(Stored records)
══════

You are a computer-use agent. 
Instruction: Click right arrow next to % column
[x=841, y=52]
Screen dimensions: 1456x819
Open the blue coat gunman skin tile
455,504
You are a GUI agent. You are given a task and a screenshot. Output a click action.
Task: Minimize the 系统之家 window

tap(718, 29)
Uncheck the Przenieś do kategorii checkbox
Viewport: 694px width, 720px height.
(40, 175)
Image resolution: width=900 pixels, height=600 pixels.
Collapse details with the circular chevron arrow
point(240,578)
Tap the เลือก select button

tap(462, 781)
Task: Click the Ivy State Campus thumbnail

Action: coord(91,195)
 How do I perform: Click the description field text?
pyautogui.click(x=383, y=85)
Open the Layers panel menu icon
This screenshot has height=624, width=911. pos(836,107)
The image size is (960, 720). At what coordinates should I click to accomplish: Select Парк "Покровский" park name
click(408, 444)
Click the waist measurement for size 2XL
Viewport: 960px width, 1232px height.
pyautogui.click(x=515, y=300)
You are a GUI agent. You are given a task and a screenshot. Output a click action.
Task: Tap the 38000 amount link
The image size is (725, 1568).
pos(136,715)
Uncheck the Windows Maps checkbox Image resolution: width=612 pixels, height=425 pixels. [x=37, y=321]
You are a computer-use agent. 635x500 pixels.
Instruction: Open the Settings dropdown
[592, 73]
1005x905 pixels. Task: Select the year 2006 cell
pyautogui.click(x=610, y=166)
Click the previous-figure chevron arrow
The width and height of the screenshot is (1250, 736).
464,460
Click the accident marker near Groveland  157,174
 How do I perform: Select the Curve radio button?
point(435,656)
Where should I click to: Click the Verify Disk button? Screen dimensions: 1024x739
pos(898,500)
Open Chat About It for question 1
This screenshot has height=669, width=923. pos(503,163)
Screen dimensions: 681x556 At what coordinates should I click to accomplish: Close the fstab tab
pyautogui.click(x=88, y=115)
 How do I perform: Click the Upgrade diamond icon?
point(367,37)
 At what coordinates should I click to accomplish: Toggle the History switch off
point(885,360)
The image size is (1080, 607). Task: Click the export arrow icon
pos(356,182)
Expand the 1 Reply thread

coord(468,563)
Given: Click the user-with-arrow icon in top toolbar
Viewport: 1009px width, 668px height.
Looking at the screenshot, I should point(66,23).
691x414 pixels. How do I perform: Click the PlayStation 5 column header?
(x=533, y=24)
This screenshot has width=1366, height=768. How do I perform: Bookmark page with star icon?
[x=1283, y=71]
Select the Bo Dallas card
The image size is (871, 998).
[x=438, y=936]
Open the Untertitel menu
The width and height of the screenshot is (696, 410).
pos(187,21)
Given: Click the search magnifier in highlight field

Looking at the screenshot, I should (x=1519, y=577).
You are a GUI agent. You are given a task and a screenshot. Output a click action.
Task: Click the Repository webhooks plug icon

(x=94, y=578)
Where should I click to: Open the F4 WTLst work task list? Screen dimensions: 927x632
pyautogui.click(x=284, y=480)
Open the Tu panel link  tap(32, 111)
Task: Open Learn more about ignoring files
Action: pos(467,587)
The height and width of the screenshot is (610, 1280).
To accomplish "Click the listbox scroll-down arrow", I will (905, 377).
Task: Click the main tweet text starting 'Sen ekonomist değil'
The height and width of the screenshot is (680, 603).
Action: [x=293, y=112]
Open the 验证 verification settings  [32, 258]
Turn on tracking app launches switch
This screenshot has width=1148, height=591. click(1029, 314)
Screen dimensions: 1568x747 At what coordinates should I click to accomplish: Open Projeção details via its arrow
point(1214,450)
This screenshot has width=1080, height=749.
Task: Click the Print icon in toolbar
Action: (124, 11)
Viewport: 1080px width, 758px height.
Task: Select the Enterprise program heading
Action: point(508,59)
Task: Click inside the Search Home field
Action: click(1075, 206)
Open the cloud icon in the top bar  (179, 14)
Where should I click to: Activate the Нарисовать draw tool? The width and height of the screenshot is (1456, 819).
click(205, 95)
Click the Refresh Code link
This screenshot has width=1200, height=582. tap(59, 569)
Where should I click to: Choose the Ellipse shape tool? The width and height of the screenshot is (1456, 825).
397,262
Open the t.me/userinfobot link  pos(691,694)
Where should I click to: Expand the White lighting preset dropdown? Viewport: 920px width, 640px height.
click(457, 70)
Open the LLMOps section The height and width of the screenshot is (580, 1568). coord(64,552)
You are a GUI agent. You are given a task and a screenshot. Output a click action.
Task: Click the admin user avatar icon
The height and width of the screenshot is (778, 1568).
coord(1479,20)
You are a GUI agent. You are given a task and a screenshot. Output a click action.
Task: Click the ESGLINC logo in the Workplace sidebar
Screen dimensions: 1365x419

══════

▸ Aim of the exercise
May I have the entries returned exactly, with every line in place?

▸ Written solution
You are a computer-use agent. 
Instruction: Click right arrow next to % column
[x=841, y=52]
Screen dimensions: 1456x819
Open the blue coat gunman skin tile
455,504
You are a GUI agent. You are given a task and a screenshot. Output a click action.
Task: Minimize the 系统之家 window

tap(718, 29)
Uncheck the Przenieś do kategorii checkbox
Viewport: 694px width, 720px height.
(40, 175)
Image resolution: width=900 pixels, height=600 pixels.
Collapse details with the circular chevron arrow
point(240,578)
Tap the เลือก select button

tap(462, 781)
Task: Click the Ivy State Campus thumbnail

Action: coord(91,195)
 How do I perform: Click the description field text?
pyautogui.click(x=383, y=85)
Open the Layers panel menu icon
This screenshot has height=624, width=911. pos(836,107)
The image size is (960, 720). At what coordinates should I click to accomplish: Select Парк "Покровский" park name
click(408, 444)
Click the waist measurement for size 2XL
Viewport: 960px width, 1232px height.
pyautogui.click(x=515, y=300)
You are a GUI agent. You are given a task and a screenshot. Output a click action.
Task: Tap the 38000 amount link
The image size is (725, 1568).
pos(136,715)
Uncheck the Windows Maps checkbox Image resolution: width=612 pixels, height=425 pixels. [x=37, y=321]
You are a computer-use agent. 635x500 pixels.
Instruction: Open the Settings dropdown
[592, 73]
1005x905 pixels. Task: Select the year 2006 cell
pyautogui.click(x=610, y=166)
Click the previous-figure chevron arrow
The width and height of the screenshot is (1250, 736).
464,460
Click the accident marker near Groveland  157,174
 How do I perform: Select the Curve radio button?
point(435,656)
Where should I click to: Click the Verify Disk button? Screen dimensions: 1024x739
pos(898,500)
Open Chat About It for question 1
This screenshot has height=669, width=923. pos(503,163)
Screen dimensions: 681x556 At what coordinates should I click to accomplish: Close the fstab tab
pyautogui.click(x=88, y=115)
 How do I perform: Click the Upgrade diamond icon?
point(367,37)
 At what coordinates should I click to accomplish: Toggle the History switch off
point(885,360)
The image size is (1080, 607). Task: Click the export arrow icon
pos(356,182)
Expand the 1 Reply thread

coord(468,563)
Given: Click the user-with-arrow icon in top toolbar
Viewport: 1009px width, 668px height.
Looking at the screenshot, I should point(66,23).
691x414 pixels. How do I perform: Click the PlayStation 5 column header?
(x=533, y=24)
This screenshot has width=1366, height=768. How do I perform: Bookmark page with star icon?
[x=1283, y=71]
Select the Bo Dallas card
The image size is (871, 998).
[x=438, y=936]
Open the Untertitel menu
The width and height of the screenshot is (696, 410).
pos(187,21)
Given: Click the search magnifier in highlight field

Looking at the screenshot, I should (x=1519, y=577).
You are a GUI agent. You are given a task and a screenshot. Output a click action.
Task: Click the Repository webhooks plug icon

(x=94, y=578)
Where should I click to: Open the F4 WTLst work task list? Screen dimensions: 927x632
pyautogui.click(x=284, y=480)
Open the Tu panel link  tap(32, 111)
Task: Open Learn more about ignoring files
Action: pos(467,587)
The height and width of the screenshot is (610, 1280).
To accomplish "Click the listbox scroll-down arrow", I will (905, 377).
Task: Click the main tweet text starting 'Sen ekonomist değil'
The height and width of the screenshot is (680, 603).
Action: [x=293, y=112]
Open the 验证 verification settings  [32, 258]
Turn on tracking app launches switch
This screenshot has width=1148, height=591. click(1029, 314)
Screen dimensions: 1568x747 At what coordinates should I click to accomplish: Open Projeção details via its arrow
point(1214,450)
This screenshot has width=1080, height=749.
Task: Click the Print icon in toolbar
Action: (124, 11)
Viewport: 1080px width, 758px height.
Task: Select the Enterprise program heading
Action: point(508,59)
Task: Click inside the Search Home field
Action: click(1075, 206)
Open the cloud icon in the top bar  (179, 14)
Where should I click to: Activate the Нарисовать draw tool? The width and height of the screenshot is (1456, 819).
click(205, 95)
Click the Refresh Code link
This screenshot has width=1200, height=582. tap(59, 569)
Where should I click to: Choose the Ellipse shape tool? The width and height of the screenshot is (1456, 825).
397,262
Open the t.me/userinfobot link  pos(691,694)
Where should I click to: Expand the White lighting preset dropdown? Viewport: 920px width, 640px height.
click(457, 70)
Open the LLMOps section The height and width of the screenshot is (580, 1568). coord(64,552)
You are a GUI agent. You are given a task and a screenshot. Output a click action.
Task: Click the admin user avatar icon
The height and width of the screenshot is (778, 1568).
coord(1479,20)
You are a GUI agent. You are given a task and a screenshot. Output a click action.
Task: Click the ESGLINC logo in the Workplace sidebar
Screen dimensions: 1365x419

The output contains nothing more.